While some may like to enjoy their chocolate this way, there are a few key steps that can really improve and enhance your chocolate experience and make an already fun experience even more fun.
First, there are four things you need to do to prepare:
- Prepare a cup of hot or warm water. This is to melt the cacao butter from the chocolate. It will stay on your tongue if you don’t clear it away. Think of the water as a palate cleanser in between samples.
- When choosing your chocolate samples, try the same types of chocolate at the same time. For example, all dark chocolate or all milk etc. This is so you can compare each nuanced flavour between every sample. Every cacao bean tastes very different from region to region and tasting these differences is where the fun comes in!
- Limit any extra aromas or sources of smells near you. If you are cooking or have a diffuser on, for example, move to a different area for your chocolate tasting.
- Make sure your chocolate is at room temperature. This is because when a food is cold, your sense of taste is dulled. That’s why when you eat melted ice cream it tastes a lot sweeter than when it was frozen.
Now you are prepared to taste chocolate like a pro.
Unwrap your chocolate bar and visually inspect your chocolate. Look to see if the chocolate has a grey or white sheen. If it does, it may mean that this bar hasn’t been tempered properly and that the beta crystals in the chocolate haven’t locked together in a way to make the chocolate stable. When this happens, the cacao butter rises to the surface of the bar and makes your chocolate piece gritty and not as intended. If this is the case, I don’t recommend that you use it as one of your tasting samples. The chocolate is still good and you can definitely use it for baking – or you could re-temper it (tempering is a lesson for a different time).
Break off a piece of chocolate. Do you hear a sharp snap? That means that the chocolate has been properly tempered.
Once you have a piece of chocolate, smell it. Your nose can detect thousands of chemicals that your tongue can’t. Take the chocolate and smell it closely – breathing in with your mouth closed and breathing out with your mouth open (socially distanced, of course) with multiple deep breaths to really take in the aroma of the chocolate.

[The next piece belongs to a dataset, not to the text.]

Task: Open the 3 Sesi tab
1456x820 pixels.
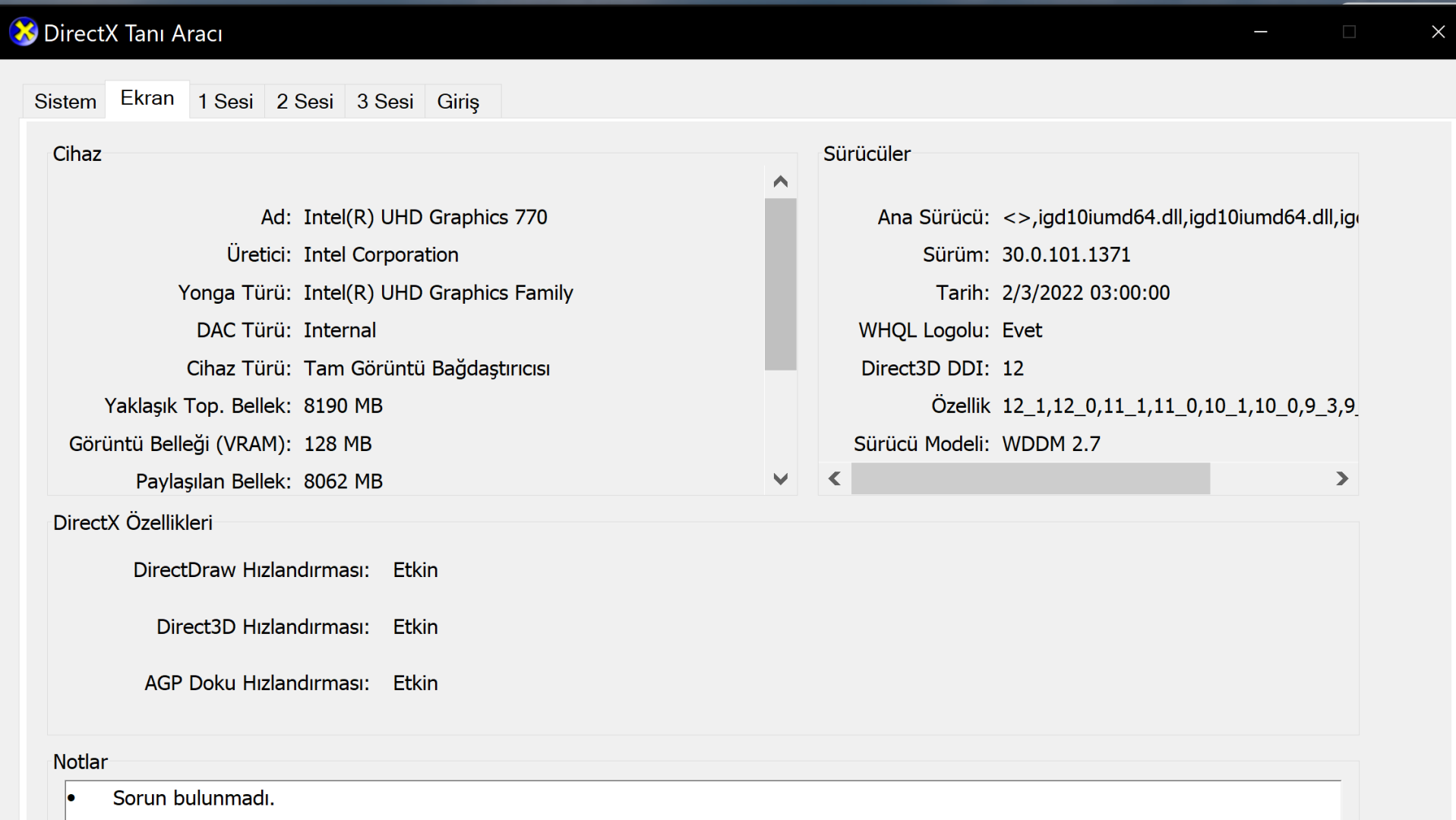Action: (385, 102)
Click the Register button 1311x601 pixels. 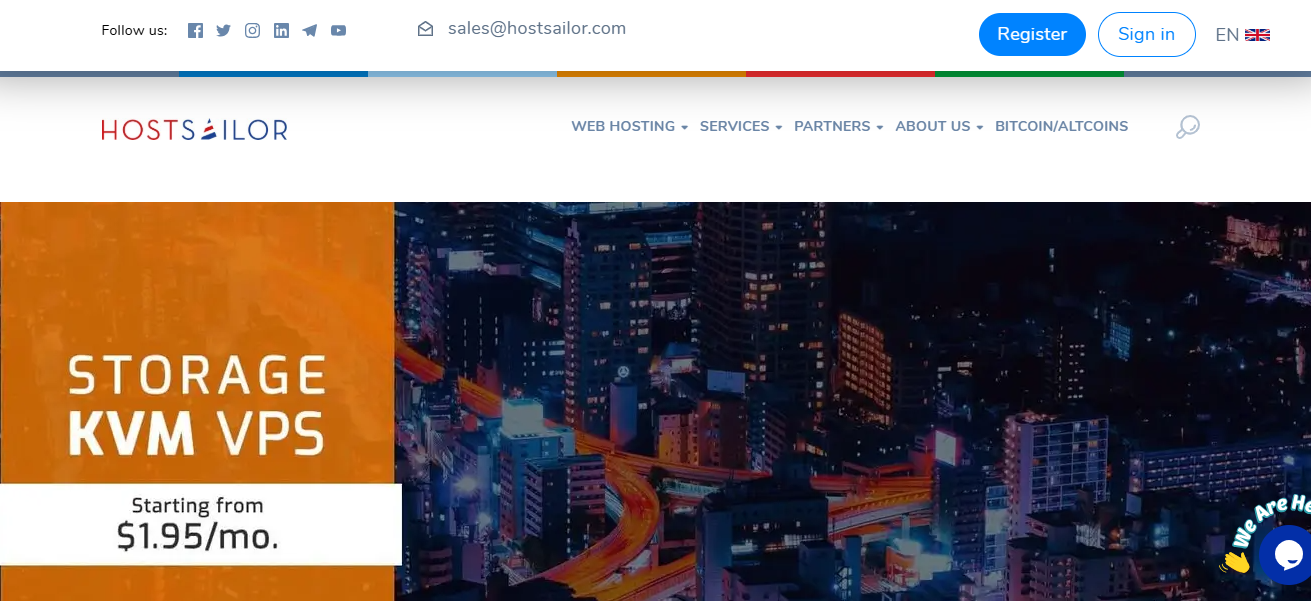coord(1032,34)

Take the chocolate and melt it in between your fingers, just a little bit, to warm it up. Warm the chocolate in between your fingers and get ready to taste.
Take a small piece of the chocolate bar and let it sit on your tongue for a few seconds. Once the chocolate piece is melting on your tongue, focus on the texture (AKA mouth feel) of that chocolate. You are able to feel what the chocolate maker intended when they made that chocolate. Some bars will be smooth, some will be gritty, some will be glossy. You should be able to discern those textures on your tongue.
After the chocolate piece has melted on your tongue a little bit, you can start to chew. But, don’t swallow it right away! Once you start chewing, the chocolate will move all around your tongue, and your tongue has different flavour sensors all over it. Some spots will pick up sweeter tastes, some spots will pick up saltier tastes. By doing this you are able to experience a whole other level of each chocolate bar. While it is sitting on your tongue, think about these things: fragrance, mouth feel, flavour, aroma, acidity, balance, sweetness, bitterness, and finish.
Repeat these same steps for every chocolate sample.